[WORK REQUEST] Find each line below containing the word "Select" and copy it.
────────────────
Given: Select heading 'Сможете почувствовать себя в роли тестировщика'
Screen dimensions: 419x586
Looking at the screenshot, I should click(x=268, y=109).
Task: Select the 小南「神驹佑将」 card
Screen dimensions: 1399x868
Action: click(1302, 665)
────────────────
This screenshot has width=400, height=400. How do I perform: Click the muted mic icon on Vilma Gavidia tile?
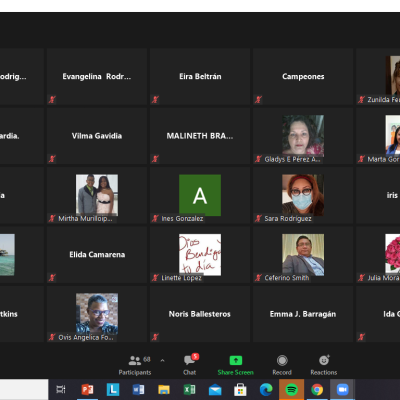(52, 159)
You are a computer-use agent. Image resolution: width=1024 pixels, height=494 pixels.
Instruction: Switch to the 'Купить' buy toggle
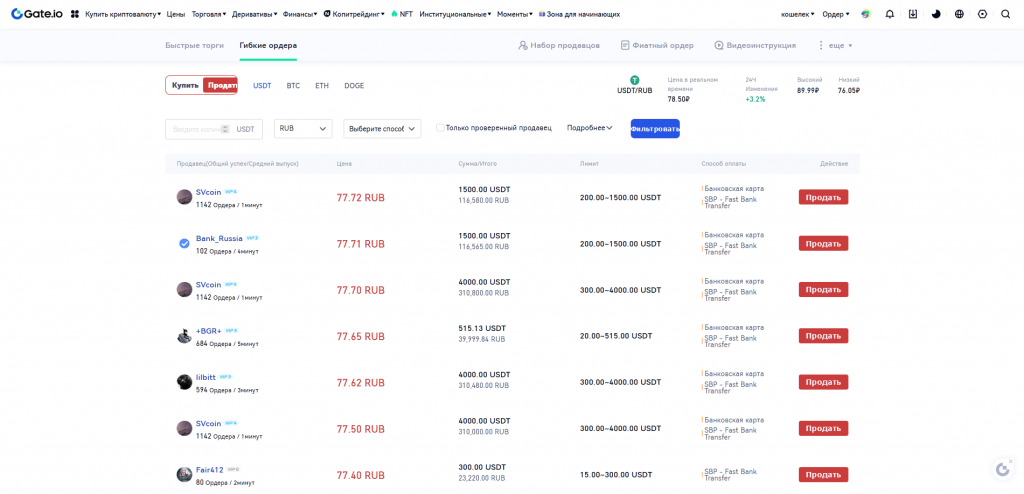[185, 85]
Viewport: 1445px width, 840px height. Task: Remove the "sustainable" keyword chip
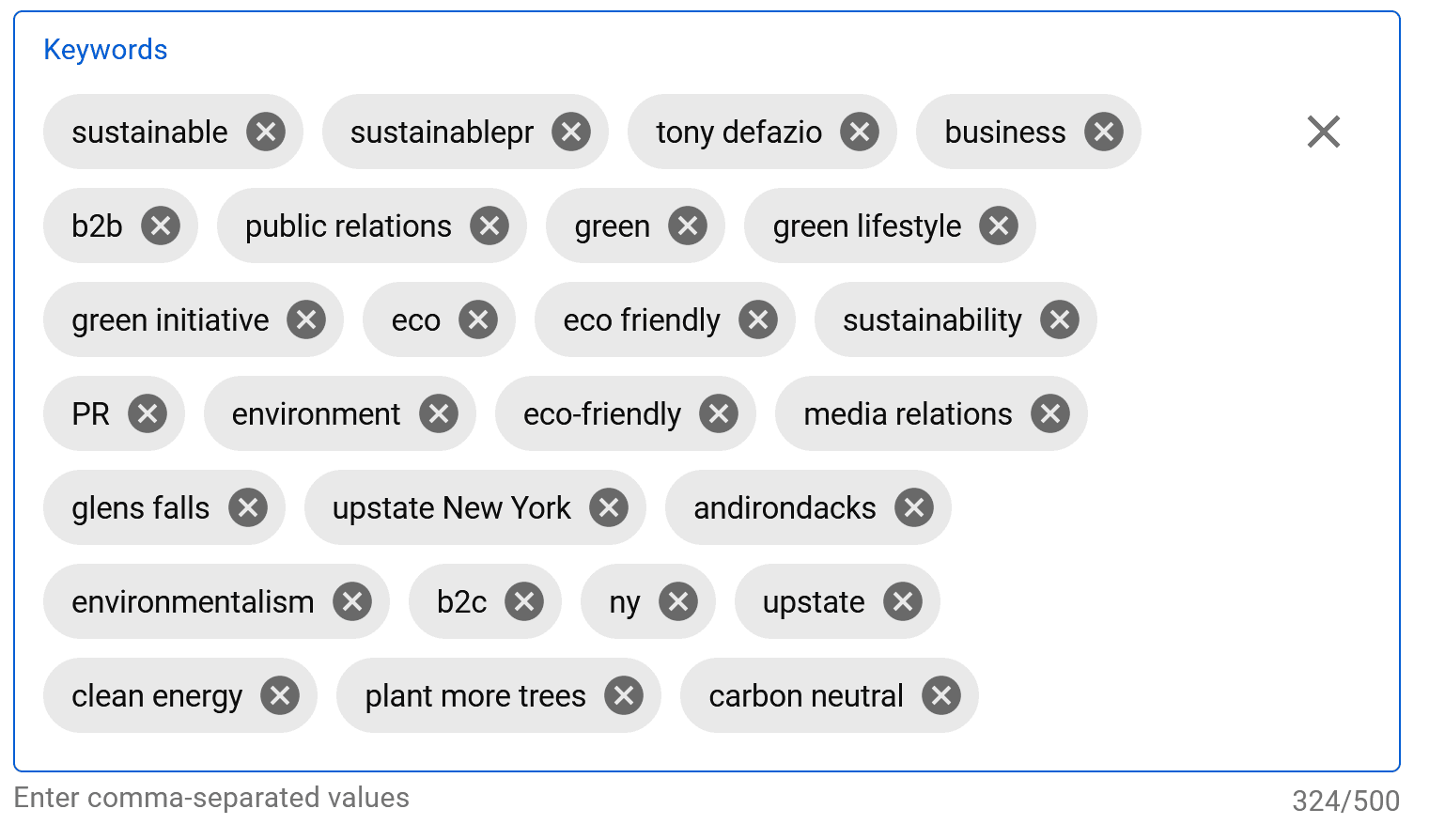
────────────────
[ANSWER TO THIS EXERCISE]
Given: Select heading 'Сможете почувствовать себя в роли тестировщика'
Task: Select the 小南「神驹佑将」 card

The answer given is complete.